*ASSIGNMENT*: An exact copy of every line from the one holding "Image resolution: width=862" to the end of the entries below is required; leave the pictures out.

*RECORD EXCERPTS*:

▽

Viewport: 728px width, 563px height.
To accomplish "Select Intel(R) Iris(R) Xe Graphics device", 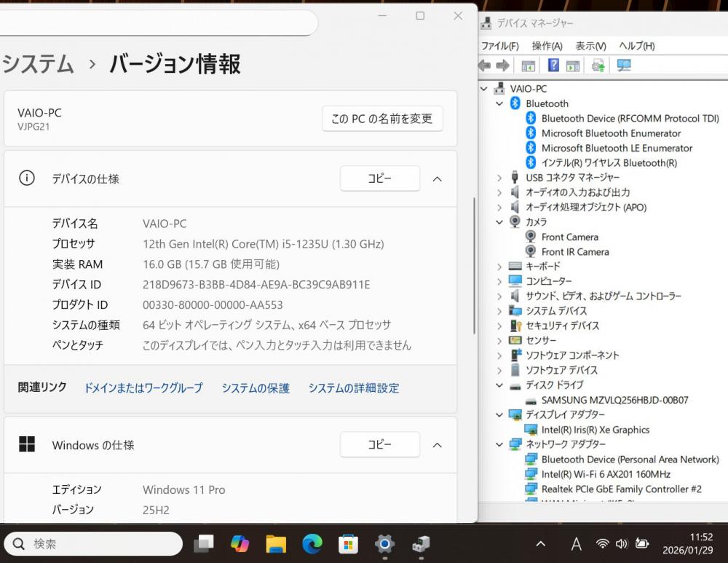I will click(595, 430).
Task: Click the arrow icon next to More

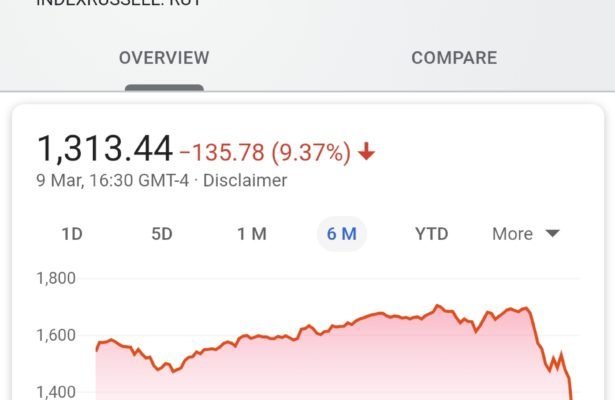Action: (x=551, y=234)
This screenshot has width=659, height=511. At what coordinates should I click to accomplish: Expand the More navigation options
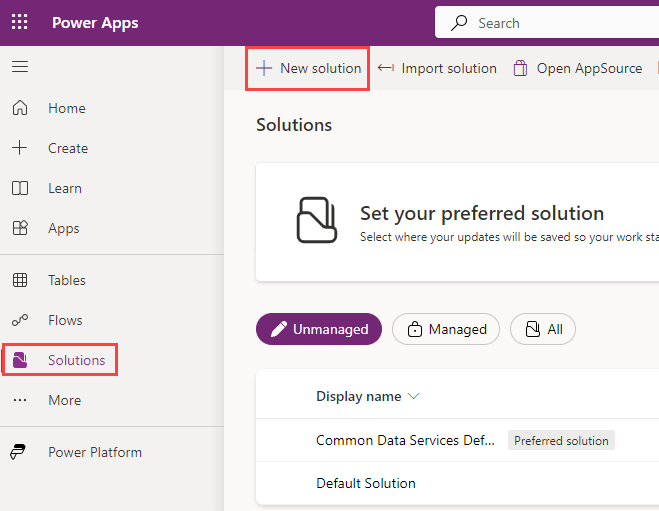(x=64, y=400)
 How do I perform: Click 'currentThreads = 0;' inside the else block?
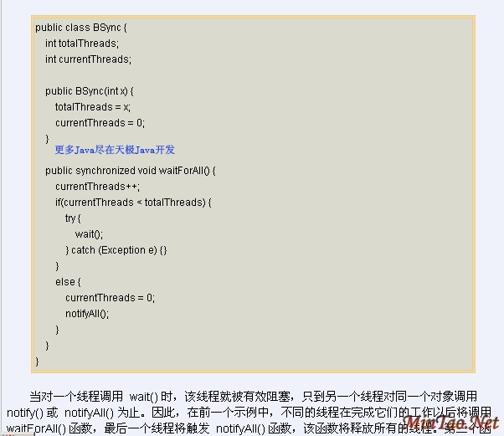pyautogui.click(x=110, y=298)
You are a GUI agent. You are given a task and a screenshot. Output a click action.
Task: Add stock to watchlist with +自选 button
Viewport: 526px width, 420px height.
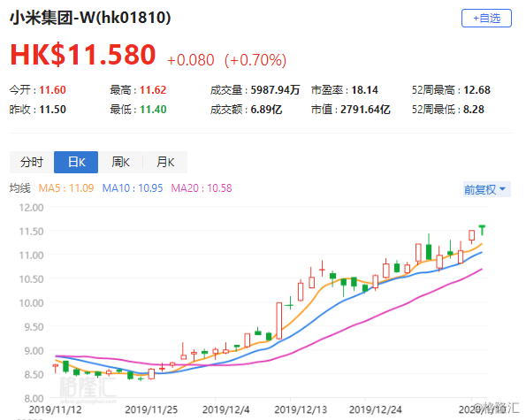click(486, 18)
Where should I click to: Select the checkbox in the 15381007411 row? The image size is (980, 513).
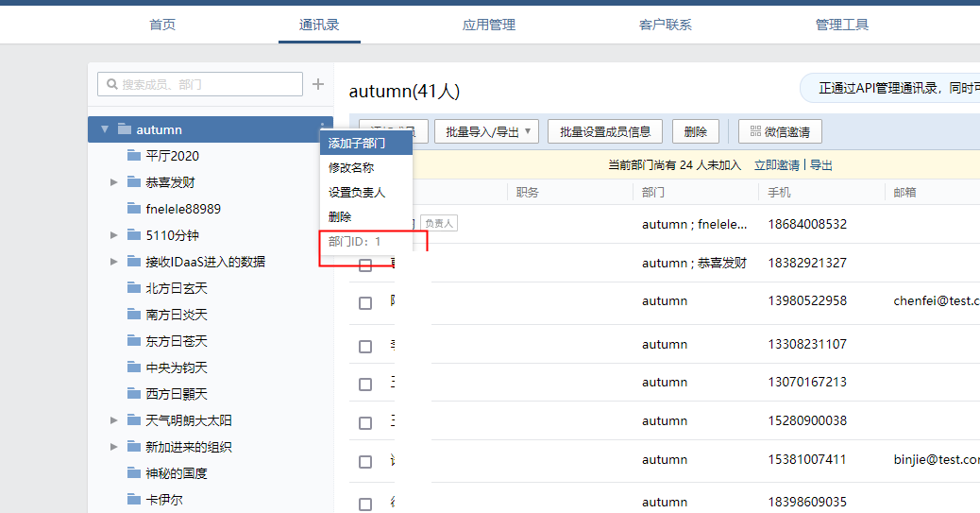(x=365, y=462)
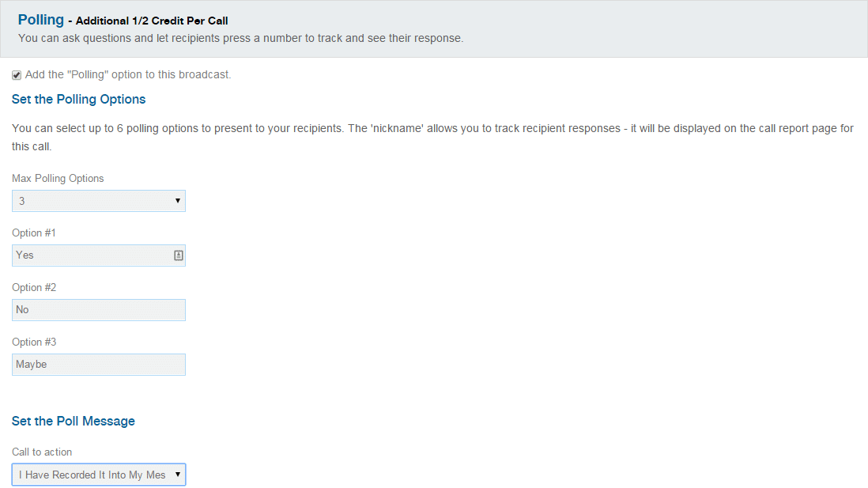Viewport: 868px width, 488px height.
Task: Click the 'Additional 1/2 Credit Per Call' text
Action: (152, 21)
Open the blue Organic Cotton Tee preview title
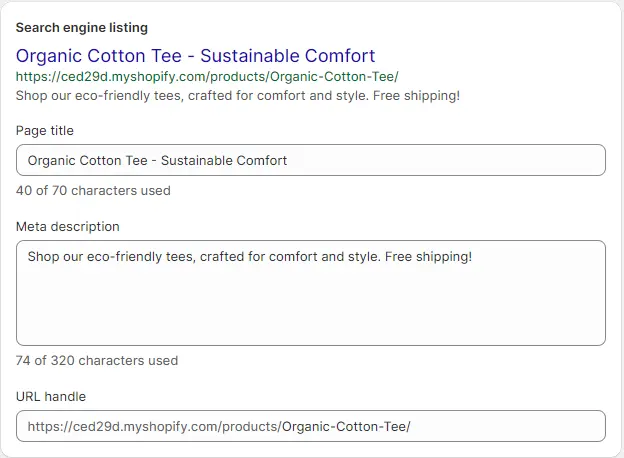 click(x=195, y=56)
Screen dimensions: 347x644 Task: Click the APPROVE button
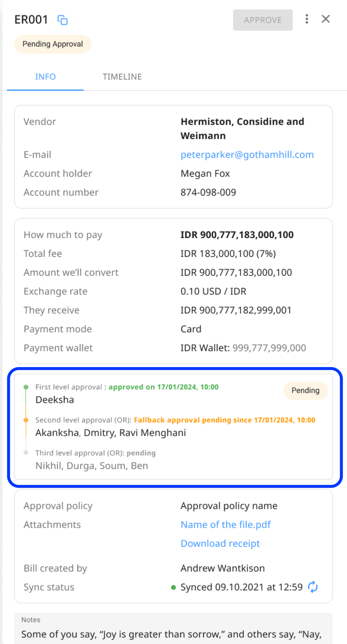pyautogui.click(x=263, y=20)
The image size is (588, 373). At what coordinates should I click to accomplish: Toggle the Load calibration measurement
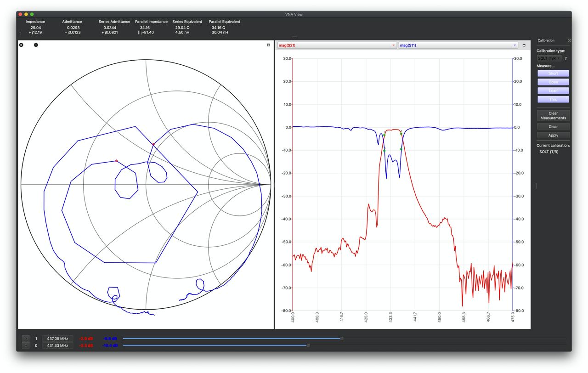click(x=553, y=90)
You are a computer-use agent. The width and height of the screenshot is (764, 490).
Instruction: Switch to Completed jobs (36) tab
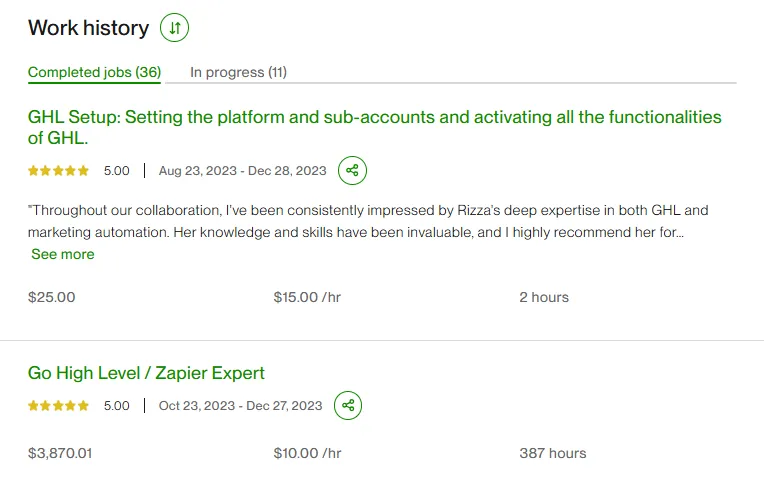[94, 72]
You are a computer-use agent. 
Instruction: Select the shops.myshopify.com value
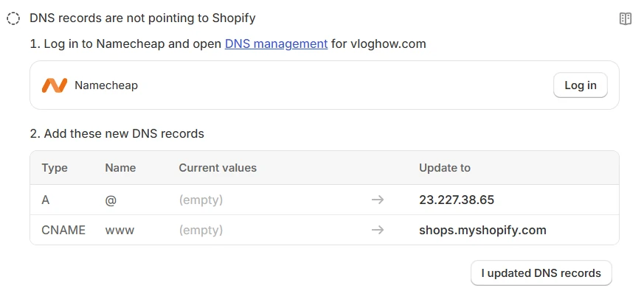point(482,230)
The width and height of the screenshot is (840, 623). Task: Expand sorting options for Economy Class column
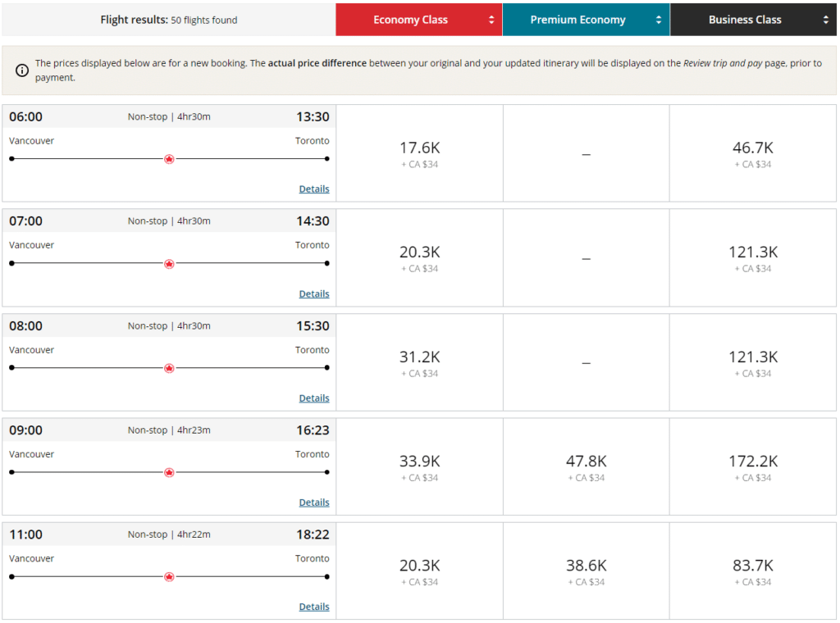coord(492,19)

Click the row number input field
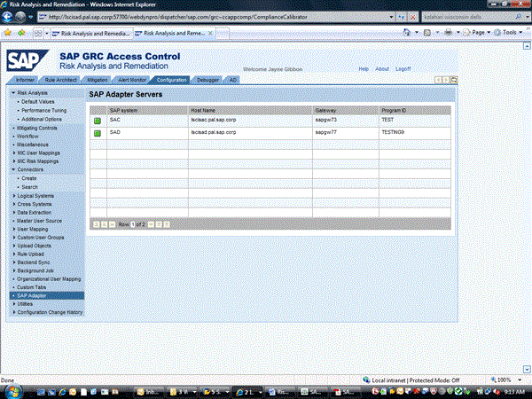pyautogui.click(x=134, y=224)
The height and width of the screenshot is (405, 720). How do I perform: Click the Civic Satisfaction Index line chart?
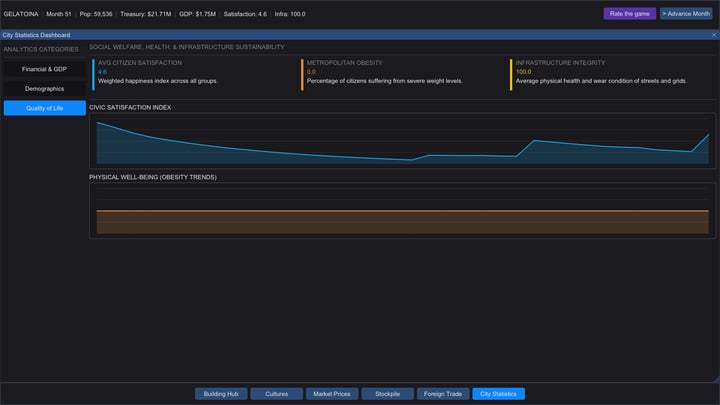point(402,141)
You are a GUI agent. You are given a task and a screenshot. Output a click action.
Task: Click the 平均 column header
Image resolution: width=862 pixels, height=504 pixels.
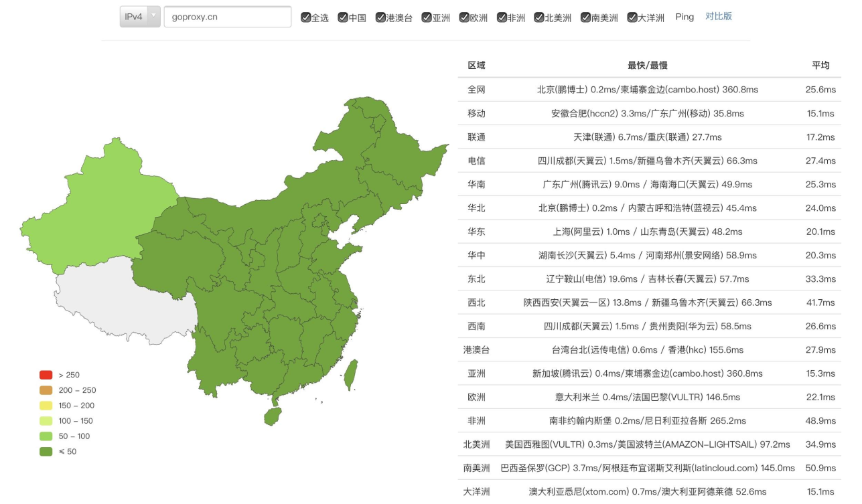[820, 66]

△

*OUTPUT FOR THIS TASK*:
Image resolution: width=862 pixels, height=504 pixels.
[820, 66]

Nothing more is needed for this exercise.